[Work instructions]
Please repeat each line from the one holding "You are a GUI" through the final line of the data, exactly as it stands, with no pictures.

[Records shown]
◇ ◇ ◇ ◇ ◇
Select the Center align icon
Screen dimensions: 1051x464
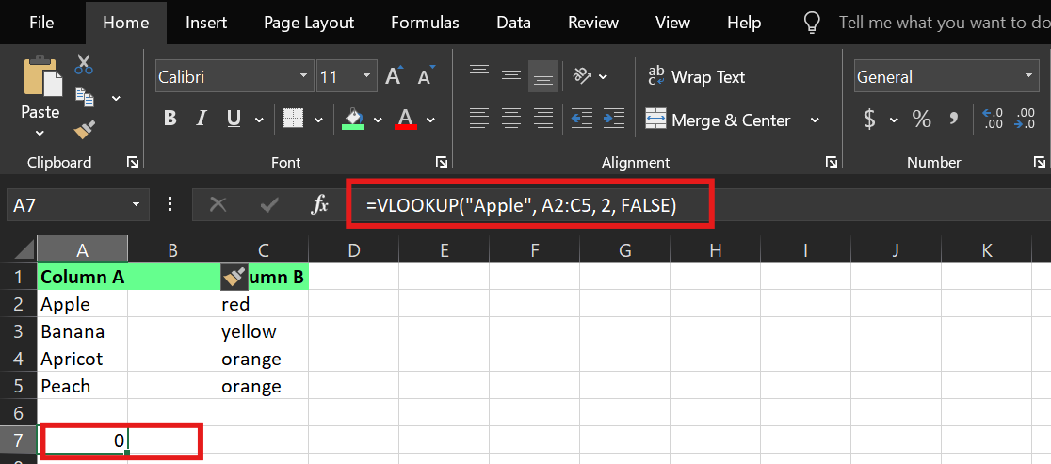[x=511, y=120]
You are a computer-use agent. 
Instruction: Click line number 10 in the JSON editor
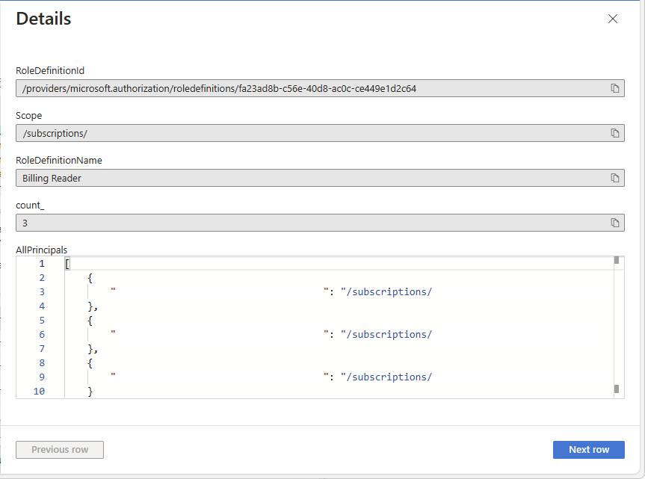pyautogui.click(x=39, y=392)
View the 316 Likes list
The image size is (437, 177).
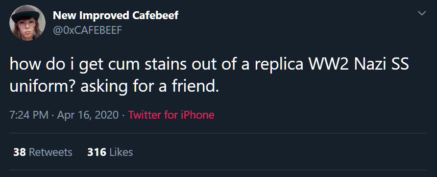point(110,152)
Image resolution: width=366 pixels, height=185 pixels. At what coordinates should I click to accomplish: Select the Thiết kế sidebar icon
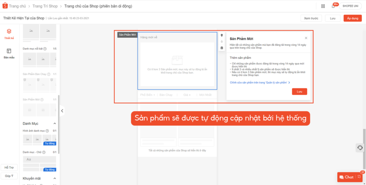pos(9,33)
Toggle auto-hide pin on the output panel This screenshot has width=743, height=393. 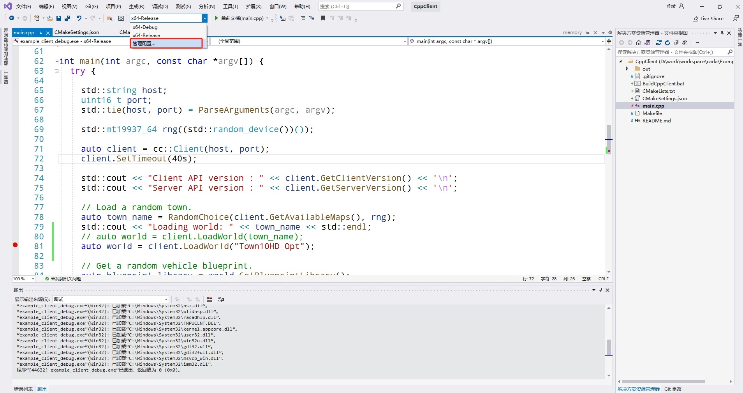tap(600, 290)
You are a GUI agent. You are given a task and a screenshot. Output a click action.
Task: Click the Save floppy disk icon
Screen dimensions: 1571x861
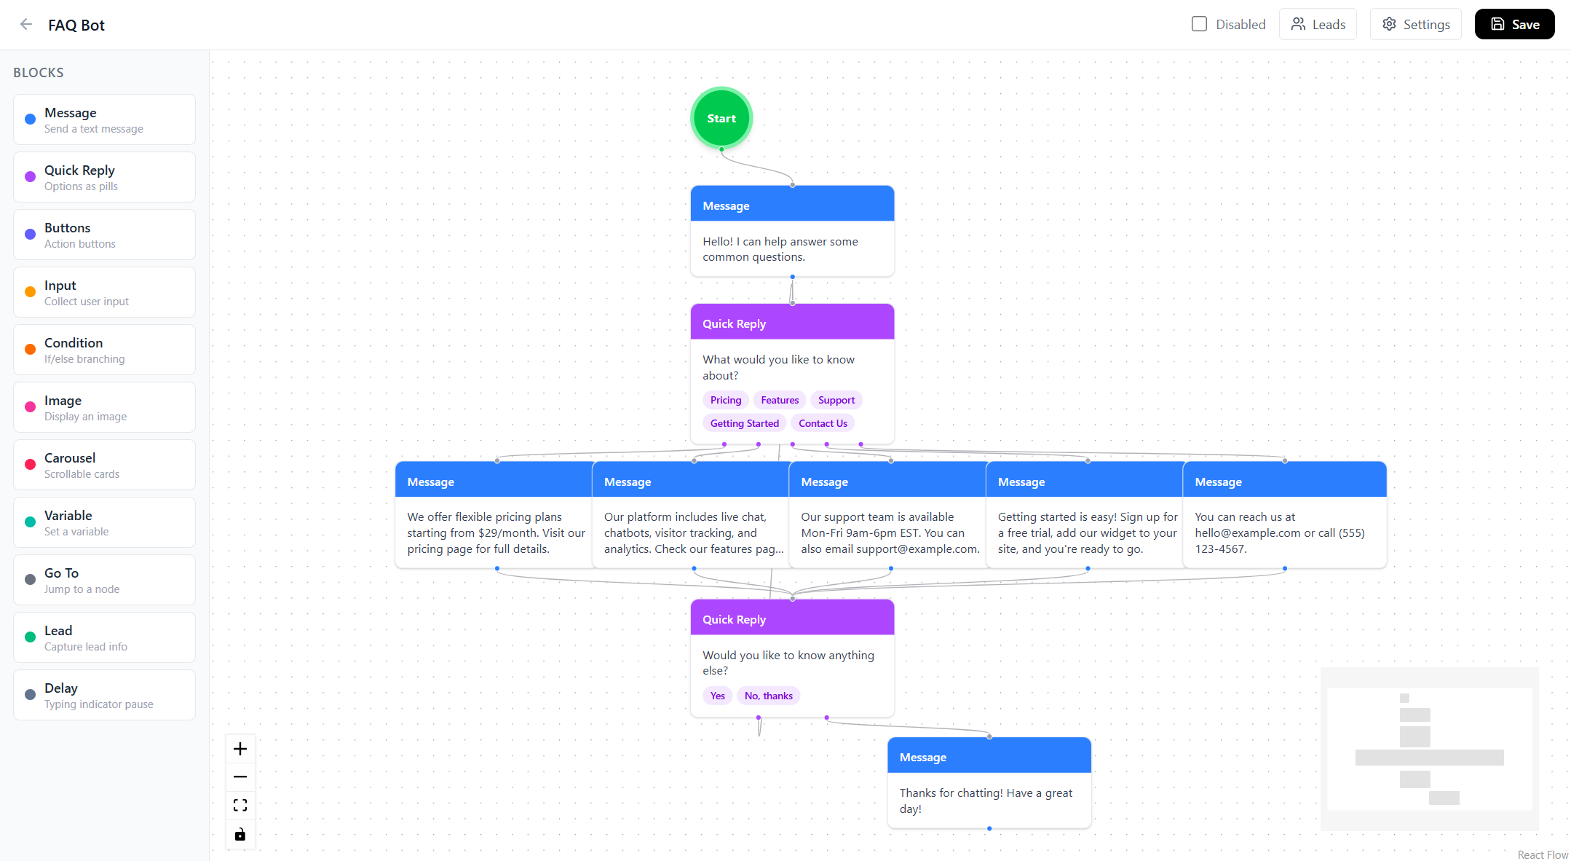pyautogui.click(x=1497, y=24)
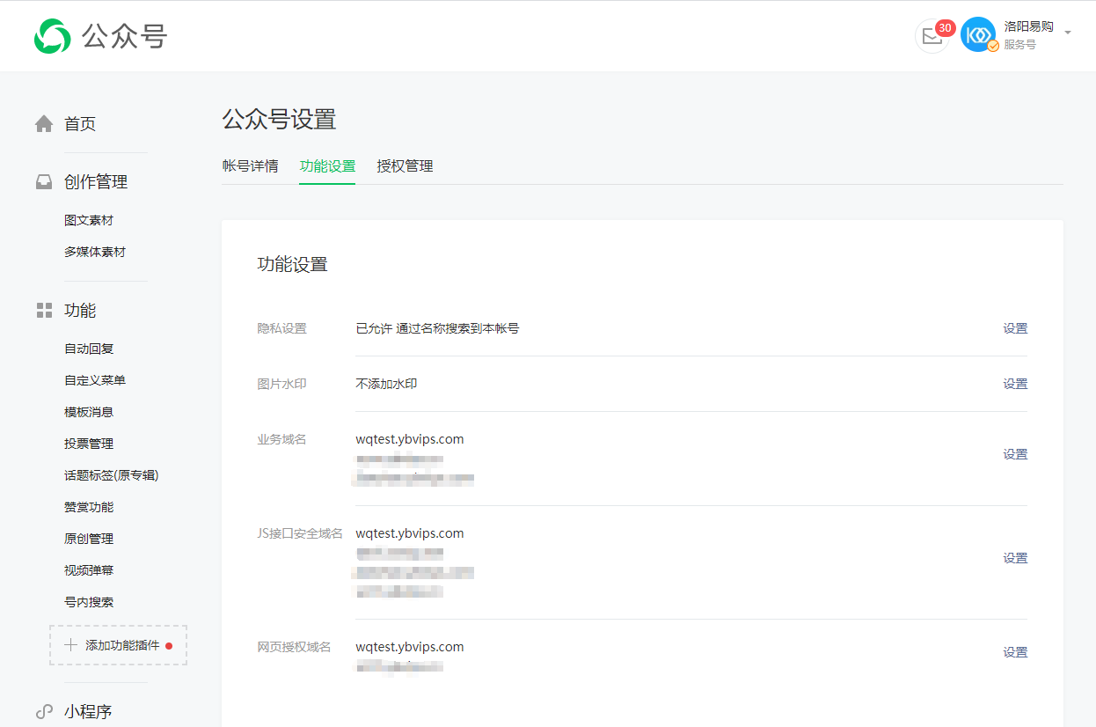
◇ ◇ ◇ ◇ ◇
[Exercise answer]
You are a GUI agent. You are given a task and a screenshot. Output a click action.
Task: Click the Save floppy disk icon
Screen dimensions: 1571x861
pyautogui.click(x=1497, y=24)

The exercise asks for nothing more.